It is not within anyone’s limit to try to interfere in internal affairs in Turkey, said the country’s Foreign Ministry on Feb. 4 on ongoing events at an Istanbul-based university.
“We warn those circles not to use a language that provokes groups that resort to illegal means and encourages illegal acts,” the ministry said on foreign intervention to the protests at Boğaziçi University.
The protests erupted in Istanbul against the recent appointment of Boğaziçi University’s new rector, Mehmet Bulu, with a group of students calling for his resignation.
The right to assembly and demonstration as well as freedom of speech are constitutionally guaranteed in Turkey, the ministry said, noting that terror-related infiltration from outside the university has been found in the protests.
It said the security forces carry out their duties based on the authority they are given by the law, and added that necessary and proportional measures are taken against the illegal acts that are beyond the right to demonstrate.

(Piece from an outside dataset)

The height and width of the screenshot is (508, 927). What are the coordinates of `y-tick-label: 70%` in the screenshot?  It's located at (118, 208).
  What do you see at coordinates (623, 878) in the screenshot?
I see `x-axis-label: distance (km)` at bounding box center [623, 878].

“Recent images of disproportionate violence by security forces to innocent and civilian citizens in the slightest objection against the government in many countries – which have been called ‘developed’ democracies – are still in the memory,” it added.
The ministry also advised those who try to lecture Turkey on democracy and law while ignoring the country’s legal fight against the situation first “to take a look at themselves”.
“It is no one’s limit to attempt to interfere with Turkey’s internal affairs,” it warned.
Turkey shows its determination to protect fundamental rights and freedoms under the constitution with the reforms it carries out and the country is resolute to continue fighting terrorism, noted the ministry.